Key military programs assisting the Thai include:
–JCETs programs focused on enhancing general CT
capabilities, counter-insurgency operations, civil affairs
and psychological operations, and information warfare. Since
FY04 over 2500 Thai soldiers from 50 different units have
been trained in counter-insurgency by U.S. Special Forces.
–Building a National Training Facility (NTF). We have
worked with the Thai for over a year to develop an NTF that
can serve as a world-class training facility. Such a site
could not only help hone CT skills and provide human rights
training, but be a key tool to improve peace keeping skills
for soldiers in the region under the Global Peace Operations
Initiative (GPOI). We have been cobbling funds together to
make the NTF a Center of Excellence and could use more.
–PSYOPS. We presently support a U.S. Military Information
Support Team (MIST) unit from Ft. Bragg attached to
JUSMAGTHAI. This team will likely be augmented by an
experienced Civil Affairs planner within the next month who
will assist with campaign planning and product support to
counter ideological support to terrorism.
At the same time, we are working with Thai and U.S. law
enforcement agencies to improve the professionalization of
various Thai police entitites.
10. (C) Perhaps due to their lack of a colonial heritage,
Thai leaders are far more willing to host multilateral
exercises than are others countries in Asia. Unlike Japan,
which only hosts annual bilateral exercises due to legal
prohibitions over collective security, or Australia, which
avoids multilateral exercises so as not to \”dumb down\” its
own training opportunities, the Royal Thai Government
supports multilateral exercises as a way to show regional
leadership. So long as our concepts are properly sold to Thai
military and political leaders, we should be able to continue
to modify exercises to meet our regional security objectives
— including an ability to establish a near-continuous
presence in the region.
11. (C) We conduct a wide range of major exercises and
training programs with Thailand each year, including Cobra
Gold. Cobra Gold 2006 will include almost 7,000 U.S. troops
working together with Thai counterparts in field training
exercises ranging from Military Operations in Urban Terrain
and Air Assault Operations to Naval Special Forces protecting
offshore natural gas platforms. The Command Post Exercise at
Cobra Gold will include participation by U.S., Thai,
Japanese, Singaporean and Indonesian forces and will focus on
peace keeping operations. Cobra Gold in the coming years
will be a centerpiece of GPOI, designed to train 15,000
regional peacekeepers by 2010. Utapao, the Thai Navy Air
Base used as the primary staging area for U.S. disaster
relief efforts in the region following the December 2004
tsunami, has long been a critical support hub for U.S.

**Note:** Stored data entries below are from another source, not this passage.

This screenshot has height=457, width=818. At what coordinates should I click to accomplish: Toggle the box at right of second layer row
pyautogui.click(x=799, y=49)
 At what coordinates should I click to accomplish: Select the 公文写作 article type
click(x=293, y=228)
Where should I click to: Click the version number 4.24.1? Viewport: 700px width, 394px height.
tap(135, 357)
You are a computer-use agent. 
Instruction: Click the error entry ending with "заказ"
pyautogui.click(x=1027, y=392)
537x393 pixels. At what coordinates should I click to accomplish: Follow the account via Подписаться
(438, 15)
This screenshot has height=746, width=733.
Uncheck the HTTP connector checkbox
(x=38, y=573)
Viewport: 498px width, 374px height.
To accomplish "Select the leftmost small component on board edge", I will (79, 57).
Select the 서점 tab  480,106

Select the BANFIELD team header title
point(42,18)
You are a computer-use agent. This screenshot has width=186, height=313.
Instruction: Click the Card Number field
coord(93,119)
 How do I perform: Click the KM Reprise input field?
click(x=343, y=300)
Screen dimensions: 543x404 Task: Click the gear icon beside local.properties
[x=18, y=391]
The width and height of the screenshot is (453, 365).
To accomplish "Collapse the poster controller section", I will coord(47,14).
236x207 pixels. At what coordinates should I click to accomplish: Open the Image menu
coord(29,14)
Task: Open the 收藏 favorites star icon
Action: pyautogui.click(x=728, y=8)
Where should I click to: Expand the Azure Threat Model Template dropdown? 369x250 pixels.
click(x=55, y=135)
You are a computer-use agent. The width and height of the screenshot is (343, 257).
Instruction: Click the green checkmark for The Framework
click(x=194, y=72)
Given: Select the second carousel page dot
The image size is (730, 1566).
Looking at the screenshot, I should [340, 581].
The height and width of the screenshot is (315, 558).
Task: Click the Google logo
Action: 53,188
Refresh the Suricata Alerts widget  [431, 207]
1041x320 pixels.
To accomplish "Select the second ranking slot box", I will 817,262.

aircraft transiting the region. Over 420 DOD aircraft use it
each year. Our largest air exercise, Cope Tiger, involves
Thailand, the United States and Singapore. We have also been
working closely with PACFLT to give our major naval exercise,
CARAT, a more regional flavor in the coming years.
THE ROLE OF CHINA AND INDIA IN THE REGION
12. (C) Southeast Asia continues to feel the rising influence
of China and India. While emphasizing the vital role of the
U.S. in the region — and Thailand\’s desire to intensify U.S.
engagement — Thai leaders also focus on developing stronger
relations with the two regional powers. Bangkok views both
countries as sources of unlimited consumer demand and hope to
conclude Free Trade Agreements with both nations. It
surprises many visitors from Washington to learn that the
Thai military has a number of Chinese weapons systems in its
arsenal. While Thai military links with the United States are
deeper and far more apparent than Sino-Thai links, China\’s
growing influence in Thailand and Southeast Asia is evident
in business, the arts, the media and the military. The PLA
Navy has close links with the RTN and recently conducted a
major ship visit to Phuket. After jointly holding a limited
naval exercise in the Andaman Sea last fall, Thailand and
China are exploring conducting joint SAR exercises. The RTN
has acquired several ships from China over the past decade.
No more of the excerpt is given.